▶ **Task data**:
————

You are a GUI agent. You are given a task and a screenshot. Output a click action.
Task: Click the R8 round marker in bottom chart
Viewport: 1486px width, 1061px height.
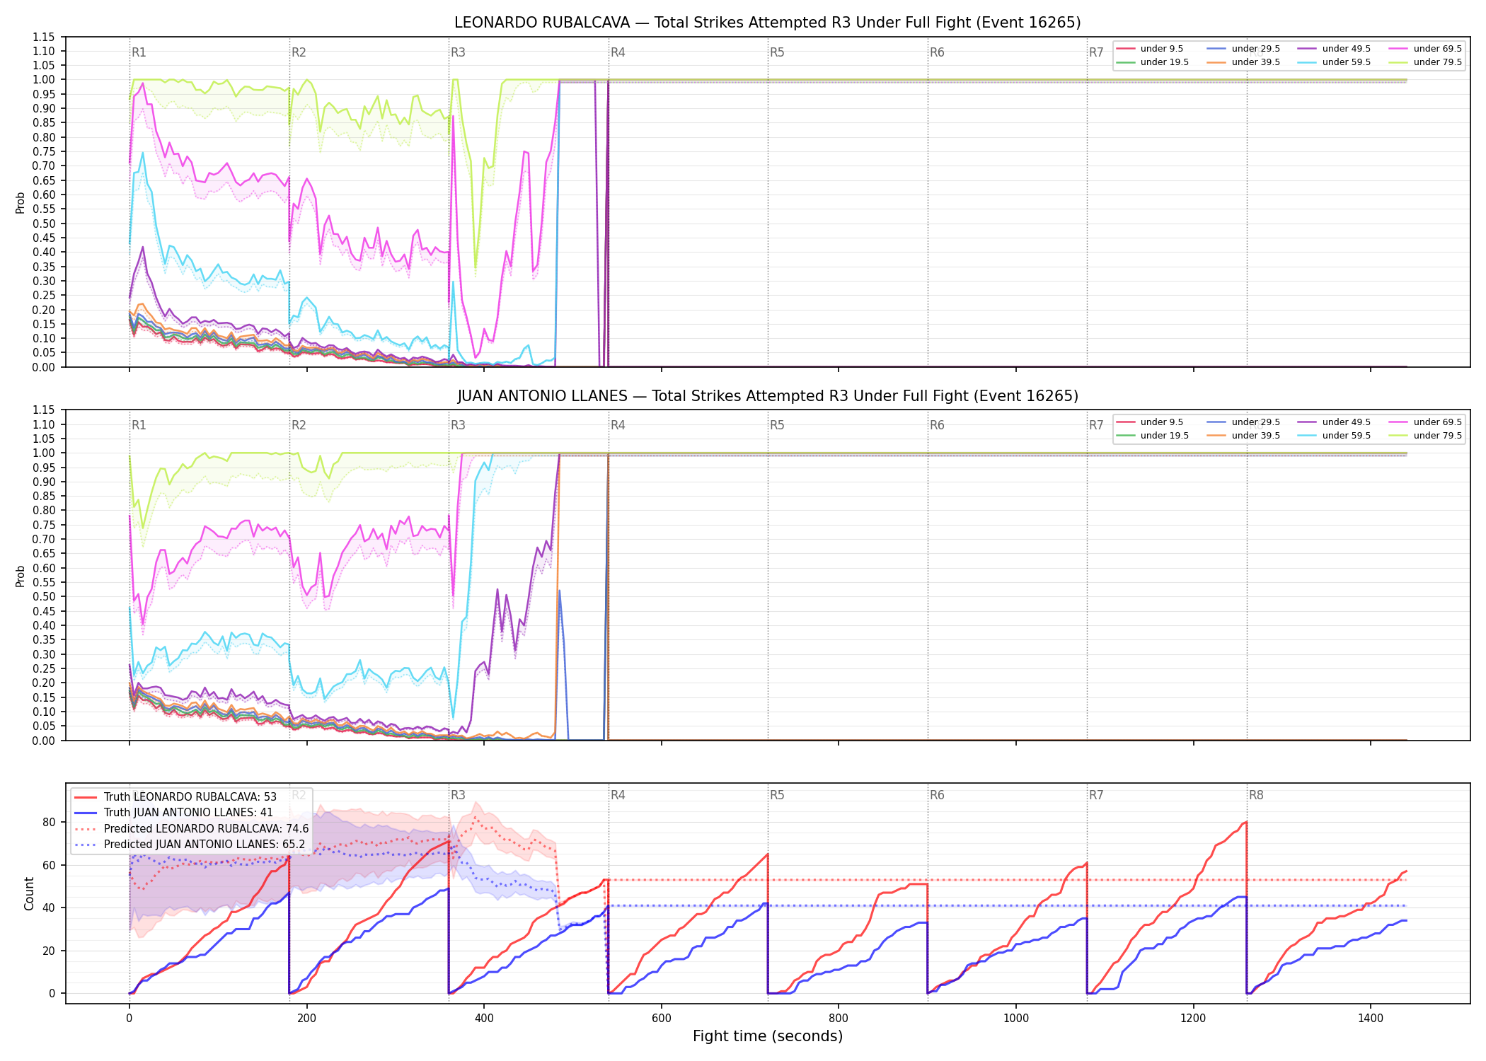pos(1256,795)
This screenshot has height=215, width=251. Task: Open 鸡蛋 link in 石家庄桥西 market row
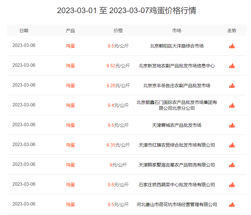pos(70,185)
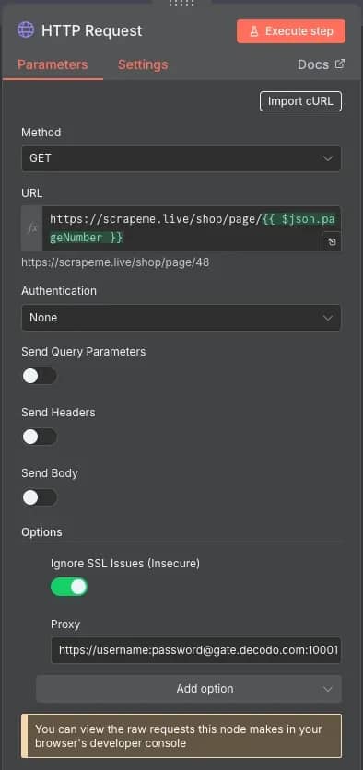Click the HTTP Request globe icon

(26, 30)
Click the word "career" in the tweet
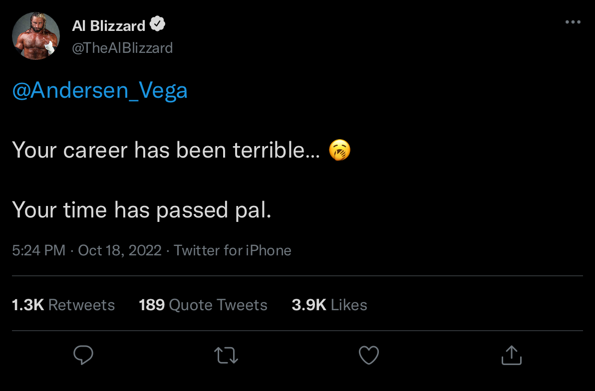Screen dimensions: 595x391 coord(95,150)
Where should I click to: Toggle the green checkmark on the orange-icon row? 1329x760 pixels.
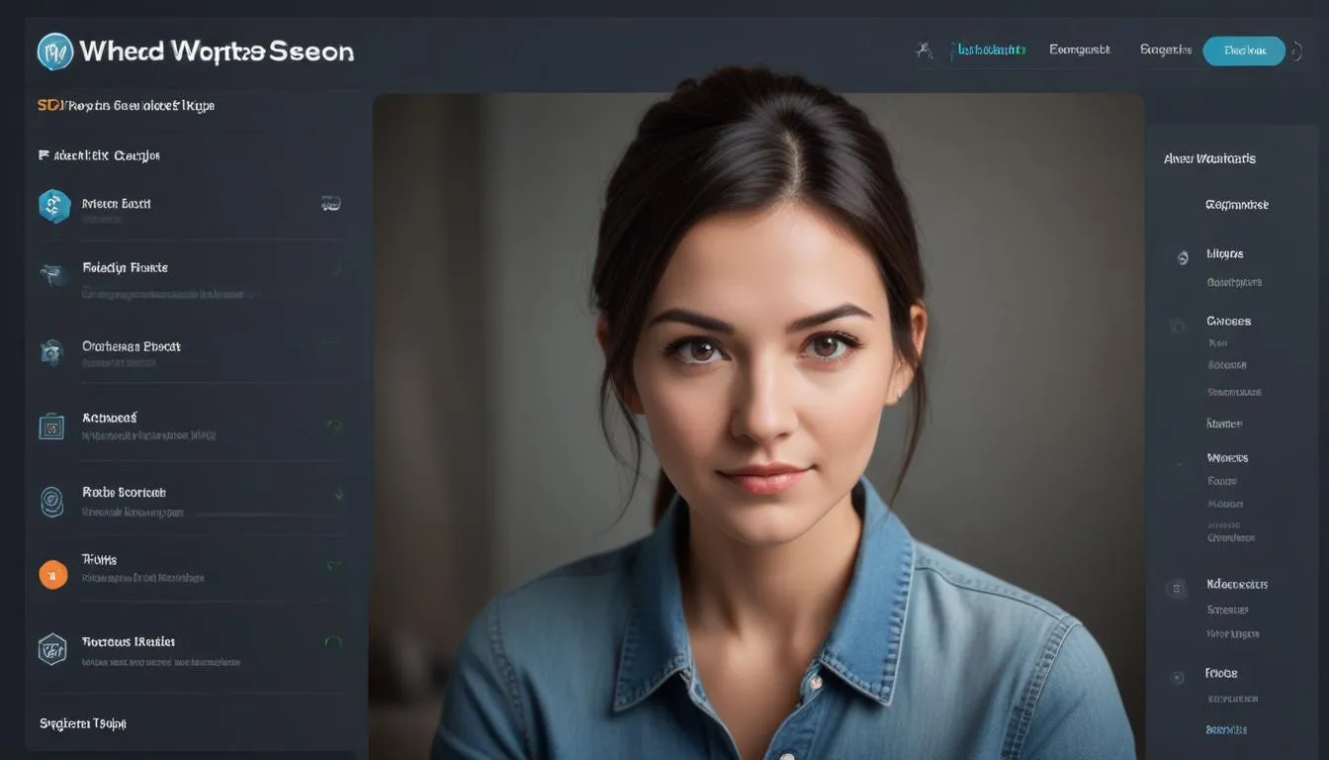(x=334, y=566)
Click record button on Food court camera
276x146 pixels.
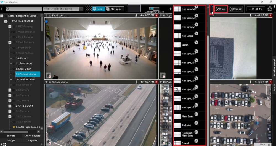(49, 75)
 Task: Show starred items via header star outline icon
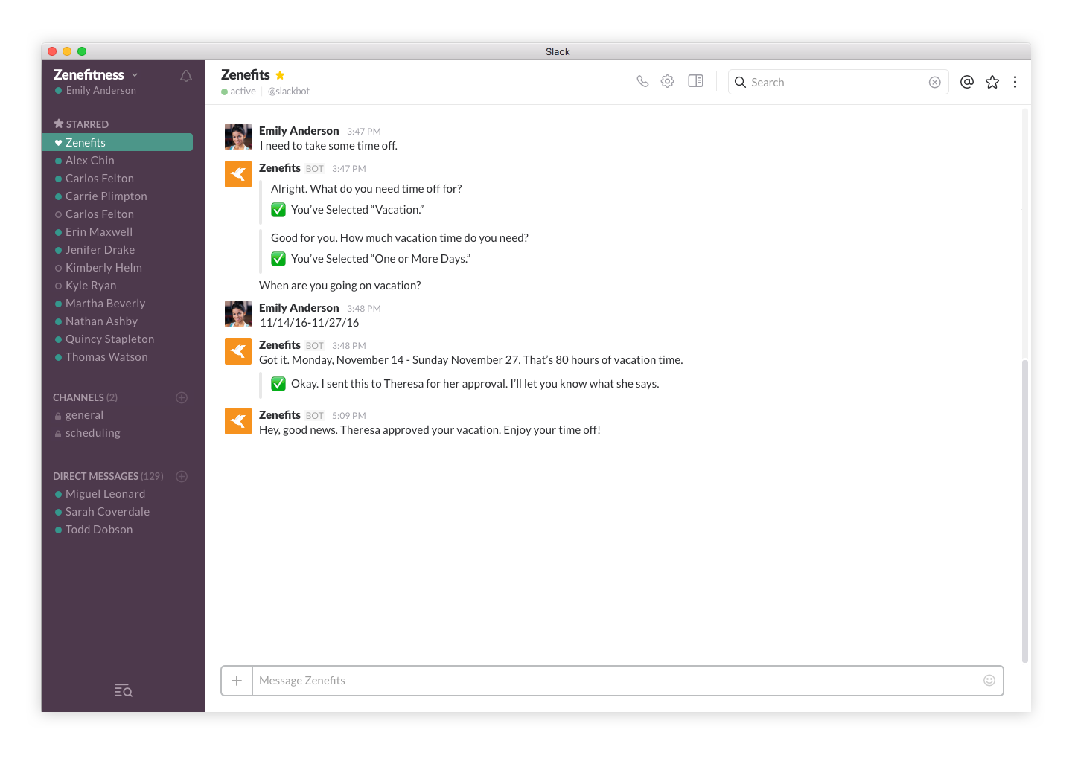click(992, 82)
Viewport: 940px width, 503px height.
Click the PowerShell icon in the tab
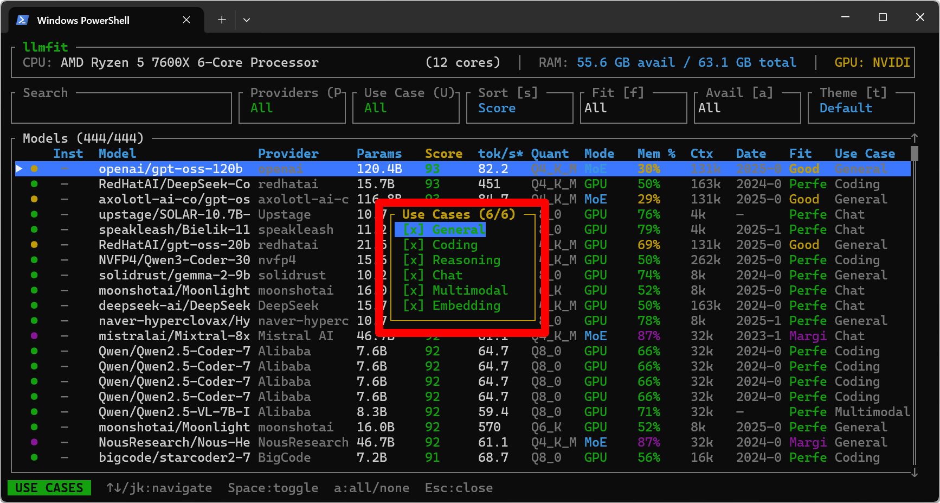(22, 20)
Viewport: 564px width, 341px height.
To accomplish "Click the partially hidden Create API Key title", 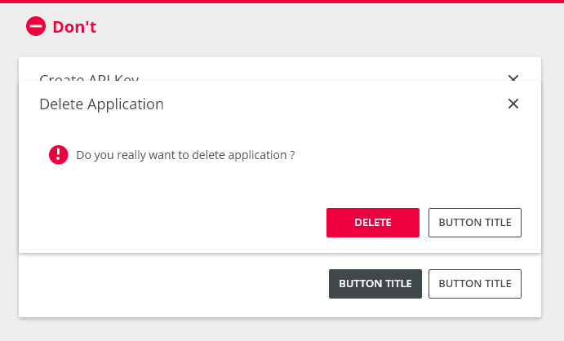I will [x=89, y=78].
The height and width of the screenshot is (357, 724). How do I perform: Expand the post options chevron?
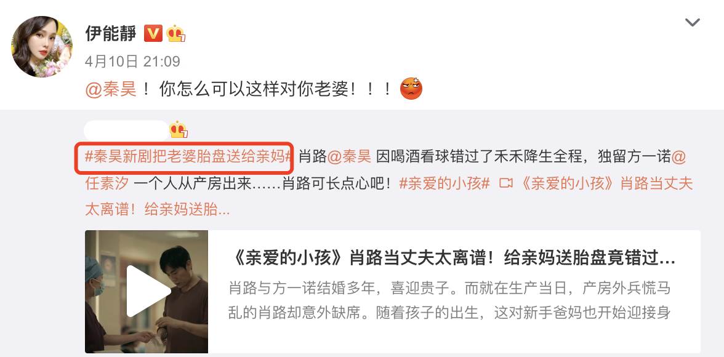(x=692, y=23)
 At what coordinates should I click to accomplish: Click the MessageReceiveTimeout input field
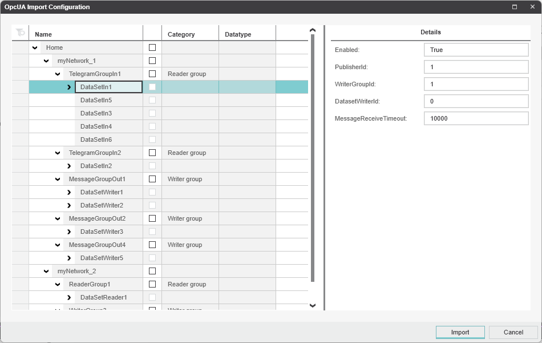click(x=476, y=118)
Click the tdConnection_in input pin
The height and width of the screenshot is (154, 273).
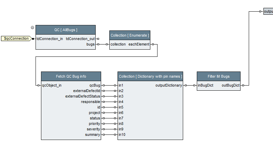pos(50,39)
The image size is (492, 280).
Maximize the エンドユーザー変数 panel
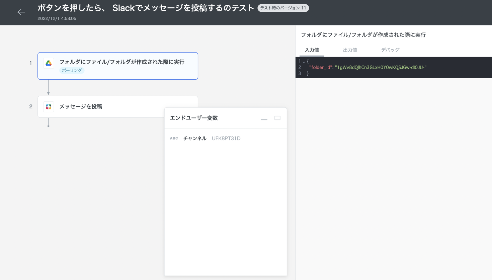[x=277, y=118]
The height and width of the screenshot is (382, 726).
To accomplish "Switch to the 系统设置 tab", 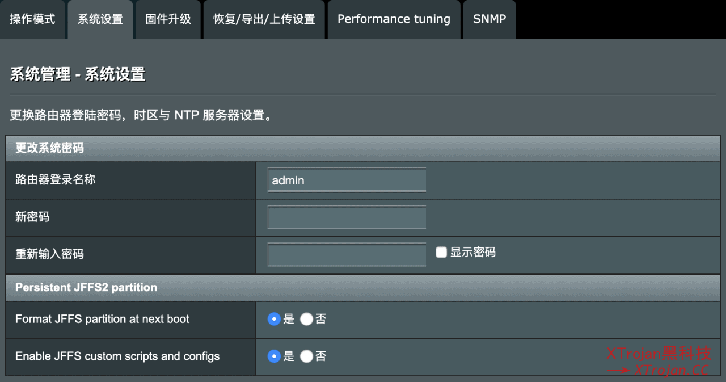I will (x=100, y=19).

————

Exact copy, no pictures. Write out the lines in the entries above, starting with the line with "The height and width of the screenshot is (357, 724)." and going on through the line with "Click the tdConnection_in input pin", keeping both.

The height and width of the screenshot is (357, 724). How do I perform: Expand the post options chevron?
(x=692, y=23)
 At what coordinates should I click to accomplish: Click the MessageReceiveTimeout input field
click(x=476, y=118)
Click the tdConnection_in input pin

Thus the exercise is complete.